It seems to me there is no solution. Proof:
The sum of the exterior angles of any polygon is $360^\circ$, so we need to find a set of numbers $\theta_0,\theta_1,\dots,\theta_k=\theta_0$ such that $|\theta_i-\theta_{i-1}|=5^\circ$ and $\sum_1^k\theta_i=360^\circ$. We also know that $\min\{180^\circ-\theta_i\}=120^\circ$, so $\theta_i\leq 60^\circ$ and $(\exists i)[\theta_i=60^\circ]$. WLOG, we can let $\theta_0=60^\circ$. Noting that $\theta_i/5^\circ=n_i\in\mathbb Z$, the constraint $|n_i-n_{i-1}|=1$ means that if $n_i$ is even, $n_{i+1}$ is odd and vice-versa so that $n_i$ is even iff $i$ is even since $n_0=12$ by induction.
Thus, if $k$ is odd, then $n_k=n_0$ is odd and even, a contradiction. Thus $k$ is even. Additionally, since $n_0+n_1,n_2+n_3,\dots$ are all odd, $\sum_1^k n_i$ will be odd if $k/2$ is odd, which is a contradiction since $\sum_1^k n_i=72$. Thus $k$ is a multiple of $4$.

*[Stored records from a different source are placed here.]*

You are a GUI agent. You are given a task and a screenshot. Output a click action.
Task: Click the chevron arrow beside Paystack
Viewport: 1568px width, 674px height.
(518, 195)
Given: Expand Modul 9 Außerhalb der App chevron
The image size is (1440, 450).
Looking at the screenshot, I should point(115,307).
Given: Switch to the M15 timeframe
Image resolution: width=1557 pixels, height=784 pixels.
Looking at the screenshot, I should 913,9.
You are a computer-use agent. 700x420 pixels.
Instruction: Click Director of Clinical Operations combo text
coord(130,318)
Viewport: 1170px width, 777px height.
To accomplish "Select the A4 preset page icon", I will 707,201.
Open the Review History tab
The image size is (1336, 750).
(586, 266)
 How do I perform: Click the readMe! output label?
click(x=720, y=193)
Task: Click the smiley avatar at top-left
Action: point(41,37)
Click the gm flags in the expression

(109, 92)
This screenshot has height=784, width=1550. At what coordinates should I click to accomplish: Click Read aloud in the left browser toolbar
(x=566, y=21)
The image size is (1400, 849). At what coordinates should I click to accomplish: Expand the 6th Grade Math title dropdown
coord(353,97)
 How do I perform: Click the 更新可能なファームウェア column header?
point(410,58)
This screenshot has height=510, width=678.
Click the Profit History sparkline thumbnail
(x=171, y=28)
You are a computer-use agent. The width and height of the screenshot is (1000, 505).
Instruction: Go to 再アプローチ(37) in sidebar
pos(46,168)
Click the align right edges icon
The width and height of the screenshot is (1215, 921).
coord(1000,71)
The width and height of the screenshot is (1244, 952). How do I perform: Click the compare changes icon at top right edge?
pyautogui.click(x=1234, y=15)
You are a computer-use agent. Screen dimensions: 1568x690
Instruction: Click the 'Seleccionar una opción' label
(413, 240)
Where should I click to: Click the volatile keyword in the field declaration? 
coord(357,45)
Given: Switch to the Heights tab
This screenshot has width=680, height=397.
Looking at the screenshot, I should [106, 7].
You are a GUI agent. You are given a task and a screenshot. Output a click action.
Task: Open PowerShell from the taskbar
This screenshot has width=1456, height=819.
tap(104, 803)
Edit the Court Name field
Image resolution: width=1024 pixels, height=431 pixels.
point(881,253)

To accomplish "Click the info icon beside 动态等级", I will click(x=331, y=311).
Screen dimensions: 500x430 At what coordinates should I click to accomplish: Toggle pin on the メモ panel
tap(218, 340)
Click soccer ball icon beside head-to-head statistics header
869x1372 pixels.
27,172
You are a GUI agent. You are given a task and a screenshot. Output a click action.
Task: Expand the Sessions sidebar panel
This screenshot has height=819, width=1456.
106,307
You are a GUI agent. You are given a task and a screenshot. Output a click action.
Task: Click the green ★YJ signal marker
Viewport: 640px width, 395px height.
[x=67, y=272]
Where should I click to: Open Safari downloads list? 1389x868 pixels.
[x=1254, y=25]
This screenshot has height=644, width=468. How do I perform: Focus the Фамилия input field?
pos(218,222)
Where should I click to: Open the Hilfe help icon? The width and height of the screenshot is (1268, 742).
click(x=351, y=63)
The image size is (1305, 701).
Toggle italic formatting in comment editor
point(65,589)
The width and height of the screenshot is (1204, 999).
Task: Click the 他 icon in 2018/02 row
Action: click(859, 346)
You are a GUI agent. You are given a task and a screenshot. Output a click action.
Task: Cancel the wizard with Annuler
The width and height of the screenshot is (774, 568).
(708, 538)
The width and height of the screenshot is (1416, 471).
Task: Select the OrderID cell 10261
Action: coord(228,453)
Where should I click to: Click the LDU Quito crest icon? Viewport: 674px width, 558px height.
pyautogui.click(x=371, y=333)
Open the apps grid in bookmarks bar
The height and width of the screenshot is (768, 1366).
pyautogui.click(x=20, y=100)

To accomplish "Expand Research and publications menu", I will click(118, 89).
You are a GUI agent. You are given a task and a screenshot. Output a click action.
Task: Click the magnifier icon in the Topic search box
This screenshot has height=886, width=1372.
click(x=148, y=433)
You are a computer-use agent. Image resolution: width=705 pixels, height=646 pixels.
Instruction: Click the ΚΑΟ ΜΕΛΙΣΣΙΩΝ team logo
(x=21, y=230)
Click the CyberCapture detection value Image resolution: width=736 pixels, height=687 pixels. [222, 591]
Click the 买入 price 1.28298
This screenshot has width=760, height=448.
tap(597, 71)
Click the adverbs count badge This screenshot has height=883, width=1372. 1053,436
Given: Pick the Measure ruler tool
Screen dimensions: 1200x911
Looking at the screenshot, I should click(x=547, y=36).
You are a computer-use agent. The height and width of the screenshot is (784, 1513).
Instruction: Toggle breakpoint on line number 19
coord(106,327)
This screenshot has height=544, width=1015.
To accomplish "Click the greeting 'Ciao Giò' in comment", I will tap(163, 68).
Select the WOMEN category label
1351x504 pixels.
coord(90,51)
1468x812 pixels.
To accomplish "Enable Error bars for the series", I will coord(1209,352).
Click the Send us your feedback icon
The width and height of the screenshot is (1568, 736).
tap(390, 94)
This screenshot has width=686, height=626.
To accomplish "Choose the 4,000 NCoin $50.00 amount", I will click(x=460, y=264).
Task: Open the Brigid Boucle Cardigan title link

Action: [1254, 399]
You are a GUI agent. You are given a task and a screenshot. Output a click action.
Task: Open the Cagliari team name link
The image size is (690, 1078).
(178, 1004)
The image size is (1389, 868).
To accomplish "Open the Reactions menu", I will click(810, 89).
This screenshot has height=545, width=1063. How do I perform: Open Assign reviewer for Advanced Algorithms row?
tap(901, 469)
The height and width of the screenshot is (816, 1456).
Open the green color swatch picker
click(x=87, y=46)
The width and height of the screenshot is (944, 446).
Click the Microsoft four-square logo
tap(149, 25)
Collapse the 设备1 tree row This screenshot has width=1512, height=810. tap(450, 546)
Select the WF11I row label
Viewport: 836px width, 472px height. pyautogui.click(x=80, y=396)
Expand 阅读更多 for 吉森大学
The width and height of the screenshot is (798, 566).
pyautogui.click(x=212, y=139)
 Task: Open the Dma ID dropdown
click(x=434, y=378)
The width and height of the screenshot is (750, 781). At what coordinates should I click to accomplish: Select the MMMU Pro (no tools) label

Now $n_i\leq 12\Rightarrow\sum_1^k n_i=72\leq12k\Rightarrow k\geq 6,$ and $|n_i-n_{i-1}|=1\Rightarrow n_i\geq12-\min(i,n-i)\Rightarrow$
$72=\sum_1^k n_i=n_0+n_{k/2}+\sum_1^{k/2-1} (n_i+n_{n-i})\geq 24-k/2+2\sum_1^{k/2-1} (12-i)=12k-(k/2)^2,$
so $k\leq12(2-\sqrt2)\approx7.02$. There are no multiples of 4 in the range $k\in[6,7.02]$, so this has no solution.